## Task to carry out
Look at the entries below and restate word for word the lines from the first through the one that has "Given: Open the".
** Input records follows **
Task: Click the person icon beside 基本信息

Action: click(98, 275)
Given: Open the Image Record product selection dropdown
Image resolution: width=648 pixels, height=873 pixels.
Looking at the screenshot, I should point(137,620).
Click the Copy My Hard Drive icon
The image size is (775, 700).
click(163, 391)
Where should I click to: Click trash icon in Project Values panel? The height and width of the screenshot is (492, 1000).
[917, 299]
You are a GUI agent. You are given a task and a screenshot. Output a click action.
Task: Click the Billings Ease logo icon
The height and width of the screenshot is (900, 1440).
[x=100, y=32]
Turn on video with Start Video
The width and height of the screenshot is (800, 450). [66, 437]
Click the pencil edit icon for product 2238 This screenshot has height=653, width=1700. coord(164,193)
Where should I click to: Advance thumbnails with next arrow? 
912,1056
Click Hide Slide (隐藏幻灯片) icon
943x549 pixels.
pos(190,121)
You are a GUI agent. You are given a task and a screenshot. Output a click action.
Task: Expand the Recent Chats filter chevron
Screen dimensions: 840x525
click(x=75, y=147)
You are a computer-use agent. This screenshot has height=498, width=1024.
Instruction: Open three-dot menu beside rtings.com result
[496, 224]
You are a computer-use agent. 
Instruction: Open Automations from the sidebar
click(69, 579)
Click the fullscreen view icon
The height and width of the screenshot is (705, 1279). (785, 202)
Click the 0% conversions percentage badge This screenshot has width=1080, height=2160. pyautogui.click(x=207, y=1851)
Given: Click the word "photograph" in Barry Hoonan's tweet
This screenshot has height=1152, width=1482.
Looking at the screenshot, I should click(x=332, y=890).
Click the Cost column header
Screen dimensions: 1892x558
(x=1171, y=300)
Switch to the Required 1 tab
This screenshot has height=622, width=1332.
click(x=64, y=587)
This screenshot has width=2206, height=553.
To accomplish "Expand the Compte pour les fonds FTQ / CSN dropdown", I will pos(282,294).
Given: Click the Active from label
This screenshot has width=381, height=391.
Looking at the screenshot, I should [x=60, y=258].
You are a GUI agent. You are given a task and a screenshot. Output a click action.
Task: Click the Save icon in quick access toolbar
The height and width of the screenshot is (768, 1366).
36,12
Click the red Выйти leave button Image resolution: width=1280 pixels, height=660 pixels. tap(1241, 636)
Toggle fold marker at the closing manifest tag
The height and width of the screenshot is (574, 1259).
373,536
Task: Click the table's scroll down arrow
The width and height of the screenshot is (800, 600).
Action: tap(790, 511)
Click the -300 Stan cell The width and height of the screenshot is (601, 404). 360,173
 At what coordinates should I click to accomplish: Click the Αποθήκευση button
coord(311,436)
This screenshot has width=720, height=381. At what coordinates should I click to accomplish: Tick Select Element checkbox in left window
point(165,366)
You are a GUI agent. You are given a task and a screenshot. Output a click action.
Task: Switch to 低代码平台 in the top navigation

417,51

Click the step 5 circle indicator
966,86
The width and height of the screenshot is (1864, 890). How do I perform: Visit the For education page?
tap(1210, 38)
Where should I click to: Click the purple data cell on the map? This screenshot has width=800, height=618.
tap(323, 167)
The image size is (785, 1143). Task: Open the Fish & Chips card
** End of Input records **
## Written answer
Task: Click the person icon beside 基本信息

Action: click(98, 275)
Given: Open the Image Record product selection dropdown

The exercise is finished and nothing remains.